Following Swedens proposal to list the eastern Alantic bluefin population in CITES Appendix one, and the western Atlantic population in Appendix 2, the Commission held its annual meeting in Madrid in 1996. For the first time in ten years, the U.S. position at the meeting was to pursue a 50% reduction in catch quota for the western Atlantic populations. This position was clearly dominated by NMFS and the Commisions scientific and biological teams. Between Japan’s desire to avoid a CITES listing and Canada’s strong resistance to reduced quotas, negotiations continued for a week.

By the end of this meeting, a conditional four-year phased 25% reduction was agreed to. This was a landmark in the scientists book, but by 1996 catch quotas for the western populations had only been reduced 15% (ICCAT, 1997).
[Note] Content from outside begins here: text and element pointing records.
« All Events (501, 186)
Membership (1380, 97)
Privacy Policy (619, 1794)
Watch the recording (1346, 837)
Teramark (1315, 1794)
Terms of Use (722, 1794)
The listing of the western population under CITES would have been ideal, but under the pressure of Canada , the U.S. and Japan, Sweden withdrew its proposal. This measure would have saved untold millions of fish, and past investments. In 1996, Japan offered a trade resolution which would have banned trade in bluefin tuna from non-ICCAT countries, but this resolution was resisted by the European community because it would have effected their non-ICCAT members.

Some good has come out of these meeting besides meager downsizing of catch quotas. As of January 1997, all bluefin tuna must be tagged with a "certificate of origin" (ICCAT, 1997). Originally, the ICCAT member countries could not accept untagged bluefin. But now each country may dtermine the disposition of undocumented bluefin depending on its interpretation of obligation under the General Agreements on Tariffs and Trade. In 1998, tuna populations are still plummeting, the western Atlantic bluefins population has slowly decreased despite all efforts. Power needs to be put into the hands of the Commisions scientists and biologists. Quatitative targets for population recovery needs to be set, or nothing will get accomplished. An international treaty must be signed to unite the ICCAT and non-ICCAT countries or none of the afformentioned laws and quotas will exist on the high seas, and the bluefin tuna may be deemed an endangered species, or worse.